Considerablemente aliviado al ver el cambio de actitud en Genezin,

Dayan puso una mano en el hombro de su mujer para llamar su atención.

—Cariño, supongo que tendréis muchas cosas de las que hablar para

poneros al corriente. —Erinni asintió con la cabeza y él le acarició la mejilla

con las yemas de los dedos—. Yo tengo que ir hasta palacio para presentar mis

respetos al kahir de Marún. A estas horas ya le habrá llegado noticia de mi

llegada a la ciudad, y estará preocupado pensando en qué motivos puedo tener

para mi visita.

—Vete tranquilo —dijo ella—. Yo esperaré tu regreso aquí.

—La escolta se quedará contigo, y los dos guardias que nos han

acompañado no se separarán de tu lado ni un instante. No quiero correr ningún

riesgo.

Erinni no discutió. El miedo que pasó durante el secuestro, creyendo

que su vida estaba perdida, la habían vuelto mucho más prudente.
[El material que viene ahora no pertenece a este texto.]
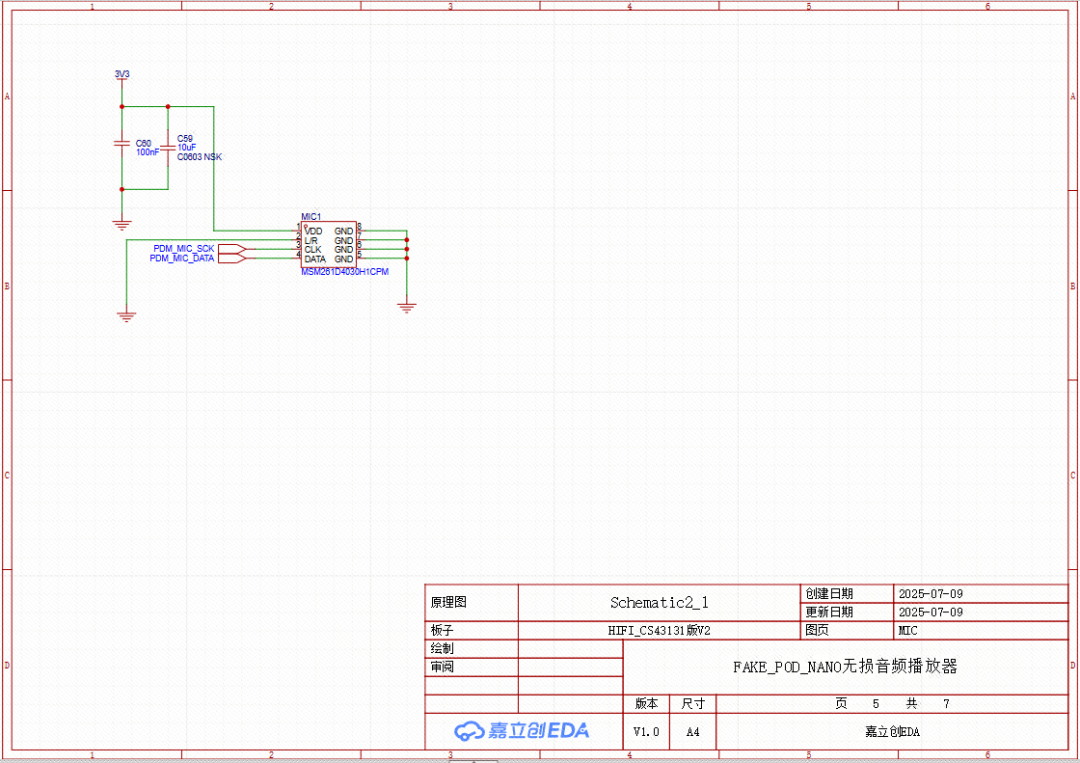Click the V1.0 version cell
Viewport: 1080px width, 763px height.
coord(646,732)
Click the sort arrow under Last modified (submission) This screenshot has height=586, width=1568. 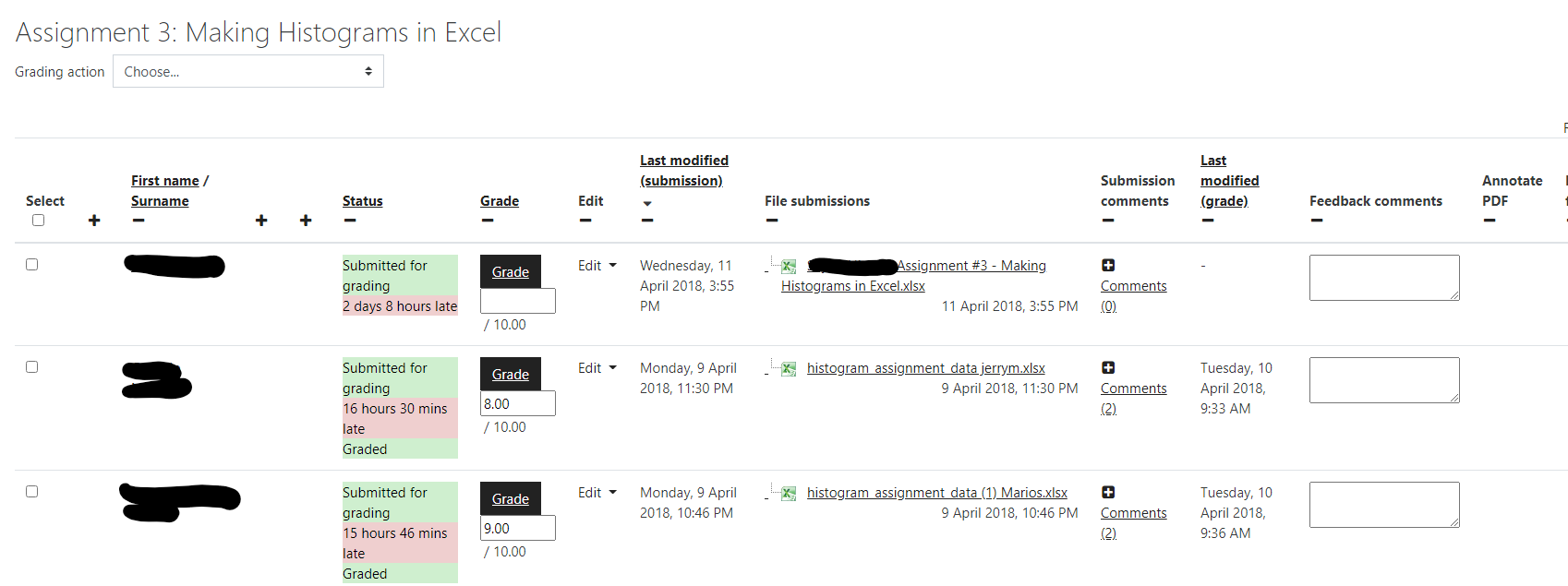pyautogui.click(x=647, y=203)
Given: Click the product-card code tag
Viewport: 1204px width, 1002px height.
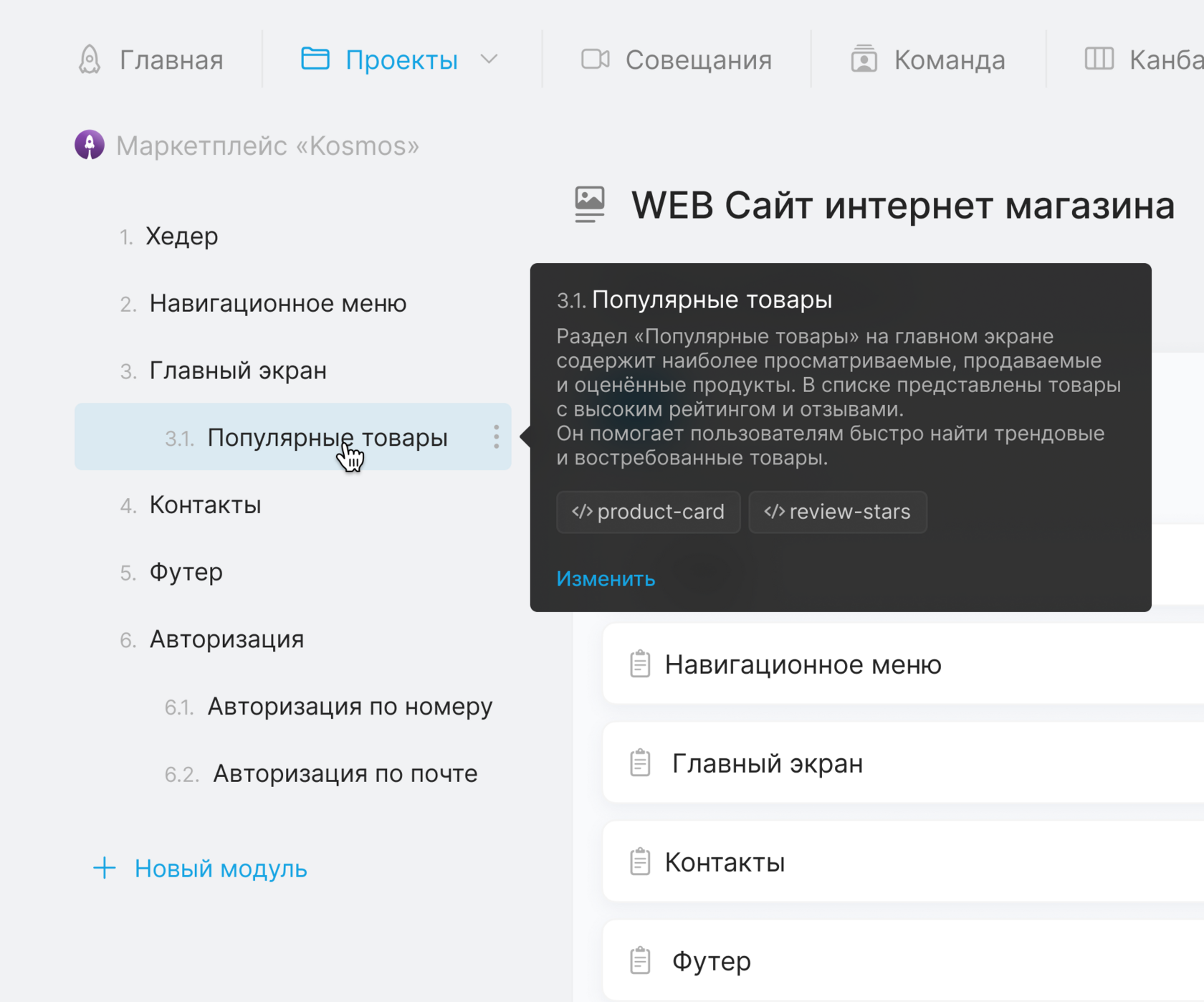Looking at the screenshot, I should click(648, 512).
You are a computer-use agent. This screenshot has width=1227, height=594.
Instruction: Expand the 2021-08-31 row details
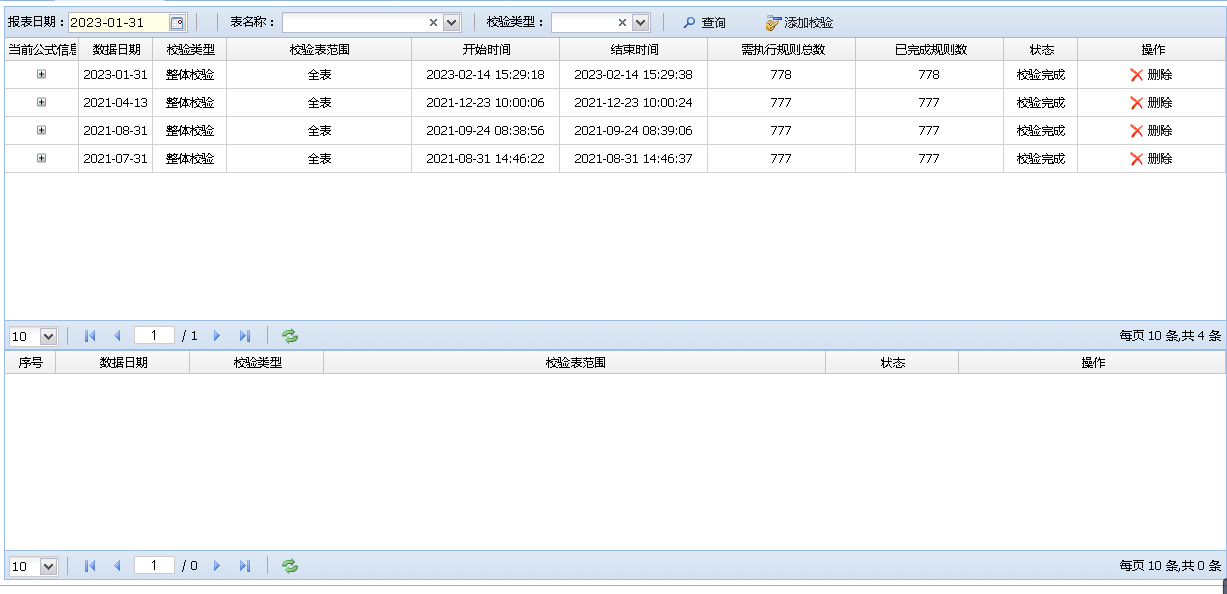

Se dieron un rápido beso, Erinni algo avergonzada por la presencia de

su tía, y Dayan salió del despacho con paso firme, deseando estar de regreso

aun antes de haber abandonado el edificio.

En cuanto el guerrero se hubo marchado, Erinni se giró hacia su tía con

la congoja pintada en el rostro.

—Tía Genezin... ¿sabes algo de mi madre? —preguntó angustiada.

La mujer se afligió visiblemente, esbozando una sonrisa triste.

—No, querida. En todos estos años no he sabido nada de ella. Las veces

que Ayoan ha estado aquí exigiéndome tu paradero, se ha negado

rotundamente a darme ninguna noticia de ella. Lo intenté todo, incluso acudí a

las autoridades, pero la ley está de su parte. —Sacudió la cabeza, desconsolada.

Respiró profundamente, y se esforzó en mostrar una sonrisa mientras le

palmeaba la mano—. Pero no te preocupes, mi niña. Seguro que estará bien. Y

ahora que estás casada, este marido tuyo tan guapo y fuerte, conseguirá

arrancarla de las garras de ese hombre. Ya verás.

Pasaron las dos siguientes horas charlando animadamente, bebiendo té

y comiendo galletas, y así las encontró Dayan cuando regresó a buscar a su

esposa para llevarla al palacio de Marún, donde pasarían aquella noche.